Diego Olmos Alcalde, convicted last week of the 1997 murder of Susannah Chase, will spend the rest of his life in prison with no chance of parole.
Boulder District Judge James Klein on Monday also sentenced Alcalde to 48 years for sexually assaulting Chase and 24 years for kidnapping her — the maximum for each charge.
Alcalde will serve the sentences consecutively in state prison. He turns 40 today.
Alcalde’s attorney, Mary Claire Mulligan, asked the judge to consider her client’s tumultuous history and allow her to gather information about him for the court before imposing a final sentence.
“Mr.
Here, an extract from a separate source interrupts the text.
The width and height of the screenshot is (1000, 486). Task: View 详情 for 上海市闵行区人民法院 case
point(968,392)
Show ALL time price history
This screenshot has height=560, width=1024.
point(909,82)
Alcalde has had a background that would make most people blanch,” she said.
Klein denied her request.
A jury last week convicted Alcalde, a Chilean native who has lived in the U.S. for more than 20 years, of beating the University of Colorado senior with a baseball bat, raping her and then dumping her nearly lifeless body in an alley near her Boulder home.
For more than a decade, police were unable to link a suspect to the Dec. 21, 1997, killing until sperm recovered from Chase’s body and preserved in evidence was matched to DNA taken from Alcalde and submitted to a nationwide criminal DNA database.
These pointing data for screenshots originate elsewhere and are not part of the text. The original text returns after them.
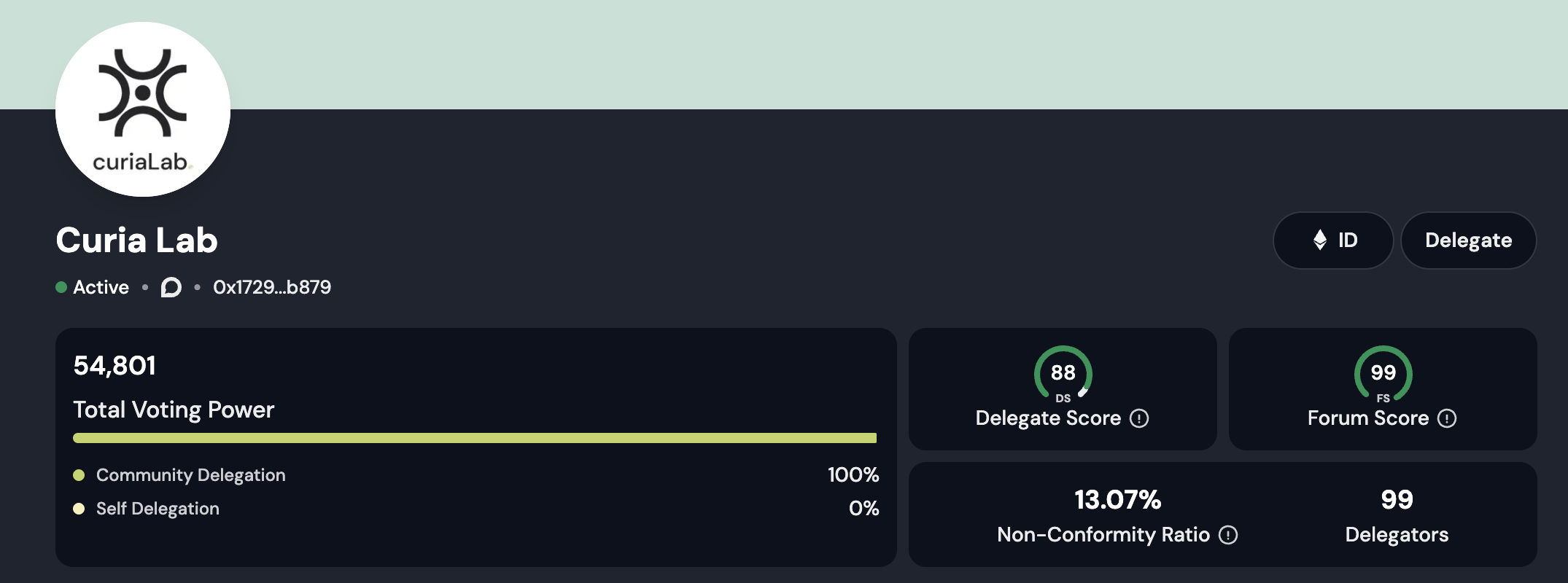
Task: Click the Delegate Score info icon
Action: pos(1139,418)
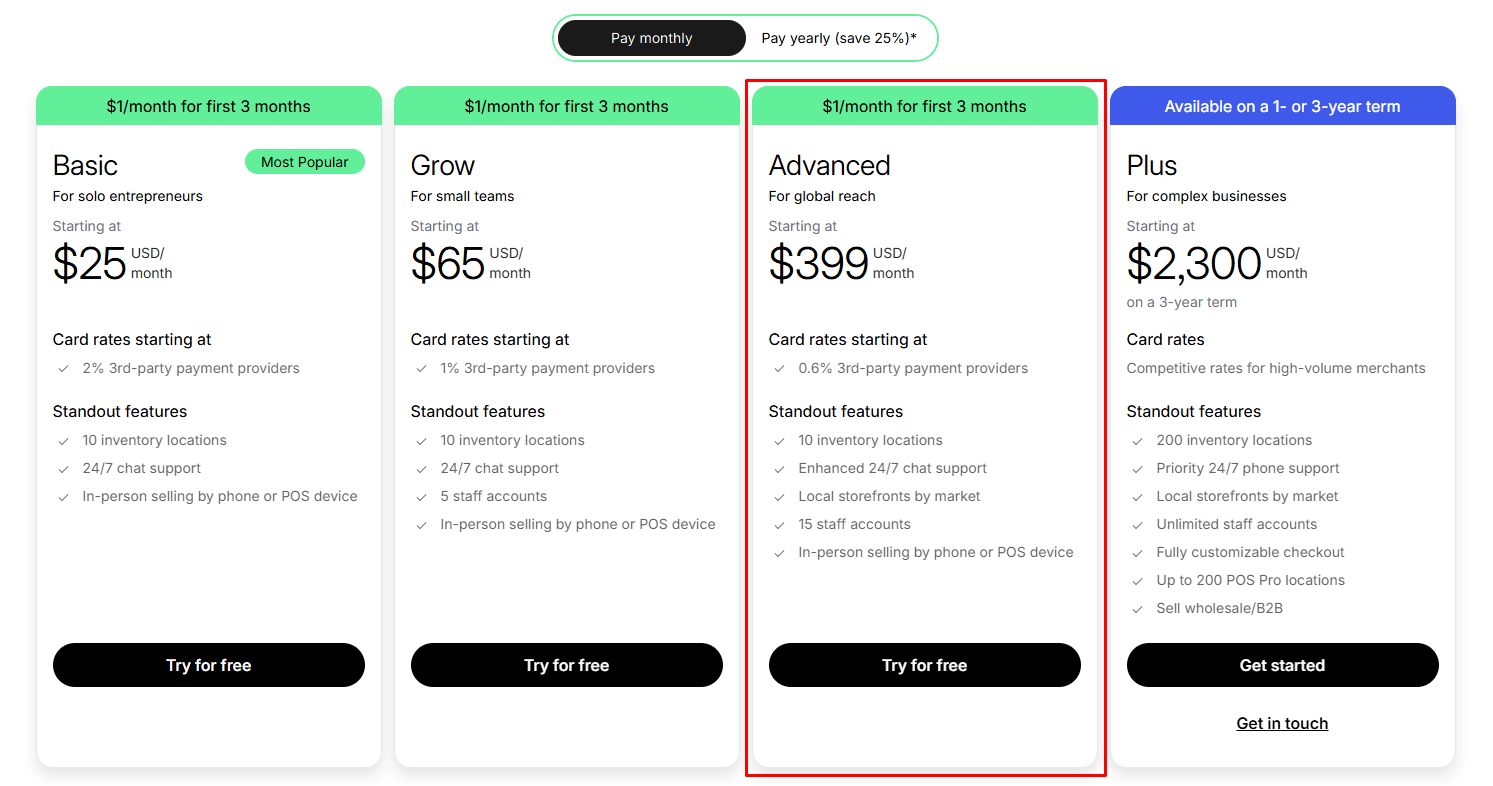Switch billing to Pay yearly (save 25%)
The image size is (1493, 786).
pos(838,37)

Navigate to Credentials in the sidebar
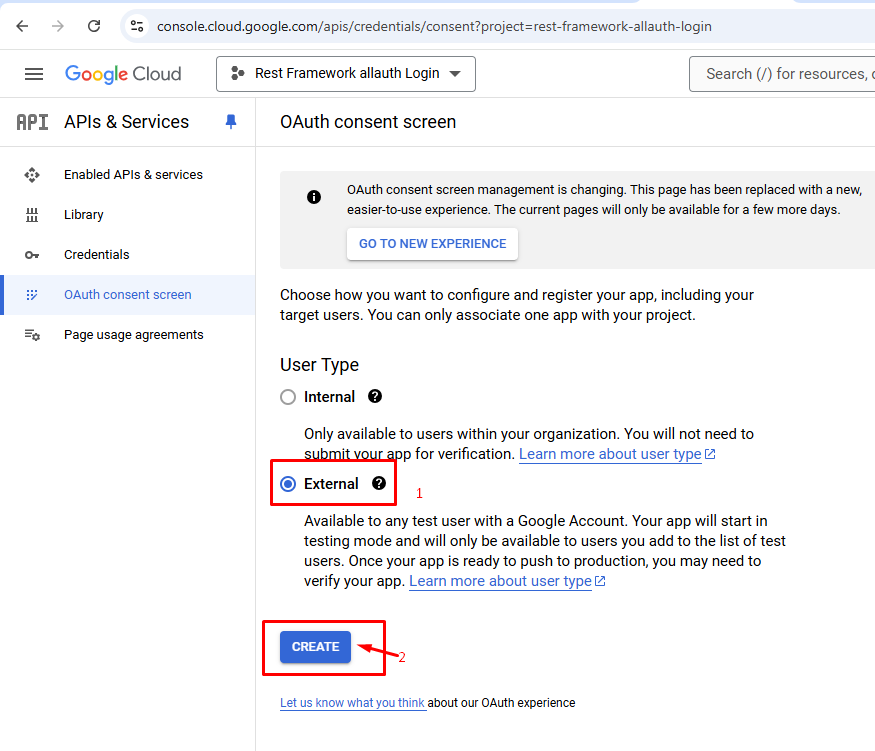pyautogui.click(x=96, y=255)
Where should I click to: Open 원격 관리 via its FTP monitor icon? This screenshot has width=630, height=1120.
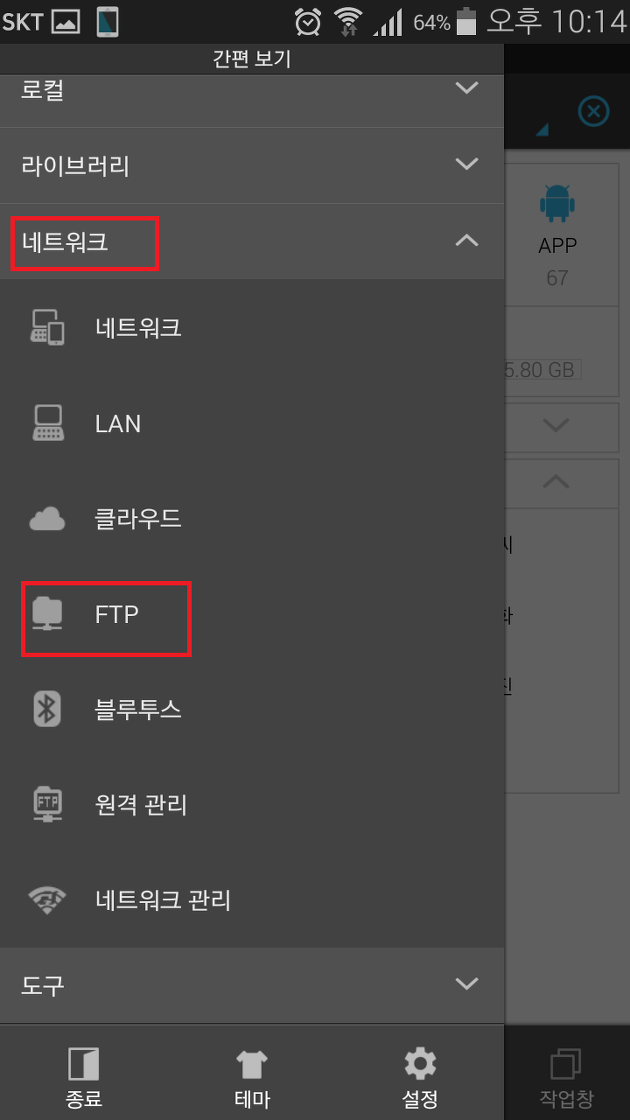(x=47, y=804)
Members of Chase’s family took the podium Monday and spoke to a packed courtroom about the woman who would have turned 35 in October.
Chase’s brother Stephen, who like most of the family flew out from the East Coast to attend the hearing, said his sister “paid the biggest price for her random encounter with evil” but that if anything good comes from the tragedy, it’s that Alcalde will no longer be on the streets to terrorize others.
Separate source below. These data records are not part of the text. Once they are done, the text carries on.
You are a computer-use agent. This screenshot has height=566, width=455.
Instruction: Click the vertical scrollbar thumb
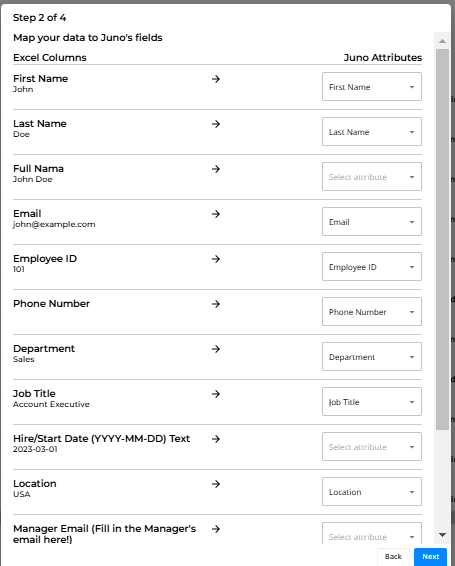point(442,240)
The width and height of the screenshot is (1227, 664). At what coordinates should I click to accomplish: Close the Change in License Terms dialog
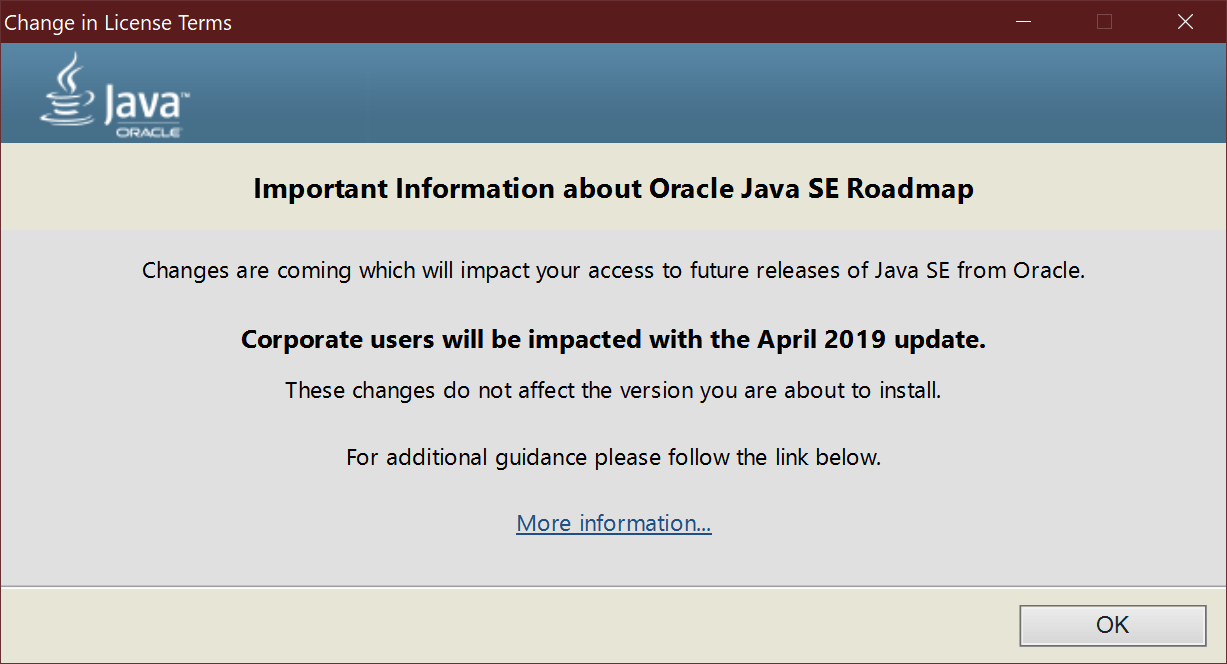[x=1185, y=22]
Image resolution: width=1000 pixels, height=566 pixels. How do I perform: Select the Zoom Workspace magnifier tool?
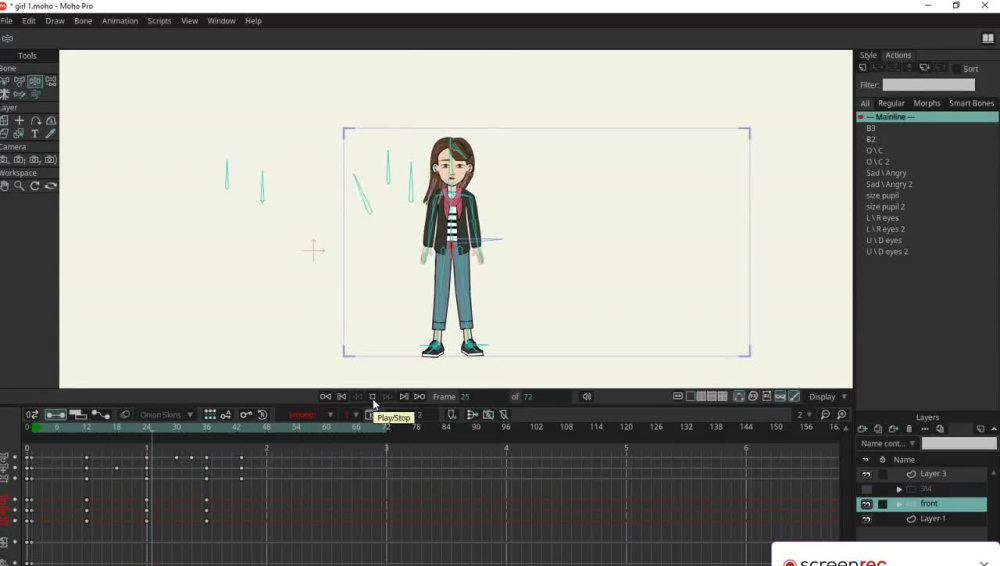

Turning to Alcalde, Chase’s other brother, Doug, said his sister would have hoped that he put his energies into redeeming himself.
“She would hope that in some way you redeem your existence on this earth so you are not just a rapist, a kidnapper and a murderer,” he said.
Alcalde, who declined to speak at the sentencing, mostly conferred with his attorneys and wrote on a piece of paper as the Chases spoke. Occasionally, he looked up to glance at a childhood photograph of his victim that was being displayed on a screen.
Boulder County District Attorney Stan Garnett said justice was done in one of Boulder’s most confounding cold cases.
“A guilty sentence in a murder case is never a happy thing, but it’s satisfying,” he said Monday.